I'll try to keep this as short as possible, as there is so much i could talk about. I'm 19 years old, and will be heading off to uni in 8 months which is why i am making this post now.
My grandma has been a life-long smoker, and around 2 years ago was told by her GP that she has COPD after some serious breathing problems. She kind of just brushed the diagnosis off & forgot about it, while continueing to smoke.
This has all come to a climax after around 5 months ago she woke up one morning and could hardly breath. She had to go to hospital in an ambulance and ended up being hospitalised for 4 days.
I should mention that since being diagnosed with COPD, her memory has been getting progessively worse. It's now at a point where very basic questions really confuse her. She has also started coming out with random and often mean quick sentences, which she has never done in the past.
I believe that the dementia-like symptoms are probably related to a lack of oxygen to the brain caused by the COPD (there are many studies on this).
I'm just 19, and am really the only one in the family who bothers to research COPD or dementia. Everyone has tried to get her to quit smokeing, but she won't. She also say's that she does not have COPD, does not remember ever being diagnosed with it, and blames all the symptoms on hayfever (yes, even in winter!).
I convinced my mum to take grandma to a memory clinic, with the hope of getting her on some drugs which would slow the progression of the dementia-like symptoms. After not being able to answer questions like; 'who is the prime minister?' Or 'what month is it?' She refused to take part in any more of the consultation, and just left.
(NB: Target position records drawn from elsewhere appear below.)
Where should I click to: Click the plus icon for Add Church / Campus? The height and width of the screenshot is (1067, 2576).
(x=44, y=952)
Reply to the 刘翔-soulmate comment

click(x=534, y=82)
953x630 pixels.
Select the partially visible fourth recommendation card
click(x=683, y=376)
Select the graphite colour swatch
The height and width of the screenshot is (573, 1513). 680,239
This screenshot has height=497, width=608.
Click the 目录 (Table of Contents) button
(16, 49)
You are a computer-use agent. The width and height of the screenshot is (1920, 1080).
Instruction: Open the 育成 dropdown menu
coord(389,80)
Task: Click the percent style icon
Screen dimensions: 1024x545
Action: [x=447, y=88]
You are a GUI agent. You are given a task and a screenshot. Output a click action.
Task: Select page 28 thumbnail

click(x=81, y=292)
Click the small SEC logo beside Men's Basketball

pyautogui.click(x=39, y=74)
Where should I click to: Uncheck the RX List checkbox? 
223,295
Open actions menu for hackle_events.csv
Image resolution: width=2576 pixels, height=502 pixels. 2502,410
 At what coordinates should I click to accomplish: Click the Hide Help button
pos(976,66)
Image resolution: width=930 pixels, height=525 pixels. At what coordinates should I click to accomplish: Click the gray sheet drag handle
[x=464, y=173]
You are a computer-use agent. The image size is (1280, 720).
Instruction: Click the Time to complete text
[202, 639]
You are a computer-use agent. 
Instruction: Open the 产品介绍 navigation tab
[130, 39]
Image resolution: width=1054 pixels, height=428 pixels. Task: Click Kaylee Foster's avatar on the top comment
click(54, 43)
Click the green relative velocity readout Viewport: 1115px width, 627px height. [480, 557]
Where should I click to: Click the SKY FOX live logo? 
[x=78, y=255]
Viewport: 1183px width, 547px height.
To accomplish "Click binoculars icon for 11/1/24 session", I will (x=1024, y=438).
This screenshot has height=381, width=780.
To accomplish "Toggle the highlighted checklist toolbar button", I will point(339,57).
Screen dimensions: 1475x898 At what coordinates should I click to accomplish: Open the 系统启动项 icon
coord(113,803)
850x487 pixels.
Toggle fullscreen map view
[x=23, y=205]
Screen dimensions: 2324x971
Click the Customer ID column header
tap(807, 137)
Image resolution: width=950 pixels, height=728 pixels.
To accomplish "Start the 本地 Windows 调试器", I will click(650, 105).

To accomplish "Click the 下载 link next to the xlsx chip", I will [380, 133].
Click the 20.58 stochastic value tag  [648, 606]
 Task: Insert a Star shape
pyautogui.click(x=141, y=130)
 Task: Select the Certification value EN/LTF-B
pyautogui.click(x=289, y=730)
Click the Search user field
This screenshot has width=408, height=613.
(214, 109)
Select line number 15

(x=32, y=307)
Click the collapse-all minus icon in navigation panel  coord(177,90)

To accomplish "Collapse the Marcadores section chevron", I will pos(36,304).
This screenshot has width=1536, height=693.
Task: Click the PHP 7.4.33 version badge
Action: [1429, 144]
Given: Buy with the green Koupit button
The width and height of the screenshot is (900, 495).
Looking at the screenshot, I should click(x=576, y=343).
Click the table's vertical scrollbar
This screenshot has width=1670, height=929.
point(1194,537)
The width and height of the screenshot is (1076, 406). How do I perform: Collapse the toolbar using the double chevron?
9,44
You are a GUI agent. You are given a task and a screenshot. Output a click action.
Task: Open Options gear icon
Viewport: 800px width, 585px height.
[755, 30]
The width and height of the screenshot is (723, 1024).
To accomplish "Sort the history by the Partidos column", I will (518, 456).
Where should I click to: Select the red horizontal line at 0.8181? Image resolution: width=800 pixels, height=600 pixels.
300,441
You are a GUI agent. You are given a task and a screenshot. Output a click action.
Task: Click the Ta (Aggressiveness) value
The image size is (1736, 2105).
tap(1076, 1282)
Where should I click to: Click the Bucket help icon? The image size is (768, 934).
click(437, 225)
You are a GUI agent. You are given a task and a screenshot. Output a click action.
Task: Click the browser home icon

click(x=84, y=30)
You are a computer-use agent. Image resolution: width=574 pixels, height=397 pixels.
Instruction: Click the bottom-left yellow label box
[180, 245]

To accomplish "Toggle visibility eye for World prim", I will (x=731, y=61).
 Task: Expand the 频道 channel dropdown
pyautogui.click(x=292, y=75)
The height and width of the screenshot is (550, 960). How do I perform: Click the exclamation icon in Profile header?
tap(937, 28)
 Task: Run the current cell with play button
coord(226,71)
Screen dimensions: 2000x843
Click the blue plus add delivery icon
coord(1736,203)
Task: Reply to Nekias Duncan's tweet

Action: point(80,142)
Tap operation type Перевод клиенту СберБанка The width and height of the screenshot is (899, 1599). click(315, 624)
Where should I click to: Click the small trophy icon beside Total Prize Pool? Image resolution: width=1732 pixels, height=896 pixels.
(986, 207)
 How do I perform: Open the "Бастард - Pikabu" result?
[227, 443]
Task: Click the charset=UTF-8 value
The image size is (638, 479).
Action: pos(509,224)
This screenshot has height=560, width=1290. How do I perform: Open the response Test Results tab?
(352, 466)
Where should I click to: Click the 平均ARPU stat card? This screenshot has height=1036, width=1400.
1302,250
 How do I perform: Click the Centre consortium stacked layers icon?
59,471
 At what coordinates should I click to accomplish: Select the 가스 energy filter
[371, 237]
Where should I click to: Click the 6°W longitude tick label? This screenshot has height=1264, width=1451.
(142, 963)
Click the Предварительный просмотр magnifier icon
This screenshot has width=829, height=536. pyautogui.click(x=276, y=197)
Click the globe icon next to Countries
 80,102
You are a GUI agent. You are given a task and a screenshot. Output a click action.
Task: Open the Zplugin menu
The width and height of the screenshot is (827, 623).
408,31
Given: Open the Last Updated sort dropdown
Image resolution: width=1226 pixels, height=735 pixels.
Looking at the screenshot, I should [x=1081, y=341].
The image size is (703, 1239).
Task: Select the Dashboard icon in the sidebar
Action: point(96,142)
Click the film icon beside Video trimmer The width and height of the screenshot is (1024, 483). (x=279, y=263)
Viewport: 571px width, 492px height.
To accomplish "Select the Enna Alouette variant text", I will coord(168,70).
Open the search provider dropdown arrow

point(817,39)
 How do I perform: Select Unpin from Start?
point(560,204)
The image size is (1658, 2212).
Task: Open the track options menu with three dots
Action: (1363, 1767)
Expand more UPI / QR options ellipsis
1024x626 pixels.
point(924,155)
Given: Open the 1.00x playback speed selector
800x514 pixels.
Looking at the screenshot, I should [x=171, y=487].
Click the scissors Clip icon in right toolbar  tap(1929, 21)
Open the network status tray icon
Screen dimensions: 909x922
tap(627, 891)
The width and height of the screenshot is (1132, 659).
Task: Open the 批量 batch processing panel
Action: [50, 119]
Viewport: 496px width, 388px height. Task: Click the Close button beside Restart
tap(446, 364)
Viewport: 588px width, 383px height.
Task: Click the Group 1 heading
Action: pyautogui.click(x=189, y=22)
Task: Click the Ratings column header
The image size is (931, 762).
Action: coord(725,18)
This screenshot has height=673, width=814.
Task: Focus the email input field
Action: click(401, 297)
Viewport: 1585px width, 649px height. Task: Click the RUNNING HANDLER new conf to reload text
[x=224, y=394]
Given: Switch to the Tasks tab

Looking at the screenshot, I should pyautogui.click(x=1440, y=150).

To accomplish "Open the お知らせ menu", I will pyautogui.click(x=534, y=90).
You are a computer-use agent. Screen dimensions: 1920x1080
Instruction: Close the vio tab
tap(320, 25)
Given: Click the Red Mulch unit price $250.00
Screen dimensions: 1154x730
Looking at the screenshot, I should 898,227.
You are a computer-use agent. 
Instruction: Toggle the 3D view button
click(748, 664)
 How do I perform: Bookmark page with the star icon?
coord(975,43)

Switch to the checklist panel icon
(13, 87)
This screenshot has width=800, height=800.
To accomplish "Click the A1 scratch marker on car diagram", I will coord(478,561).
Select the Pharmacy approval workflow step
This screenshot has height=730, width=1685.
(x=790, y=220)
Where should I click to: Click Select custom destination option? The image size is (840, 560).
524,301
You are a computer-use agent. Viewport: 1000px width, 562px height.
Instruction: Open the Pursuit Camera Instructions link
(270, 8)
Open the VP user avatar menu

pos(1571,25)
I'm now at a loss as to what to do. Like my uncle say's, it's like she's on a suicide mission.
At the end of all the stress of this, because i am the ONLY person trying to understand it, i had a serious panic attack while sitting in a cafe one day around 4 months ago, and after getting some professional help have been told i have severe anxiety & am now on meds for it.
Like i say, i'm at a loss. One side of me says all we can do is let her do what she wants to do and let it go from there, but another side say's something reallyneeds to be done.
Once i go off to uni in 8 months, i will be no longer be able to help.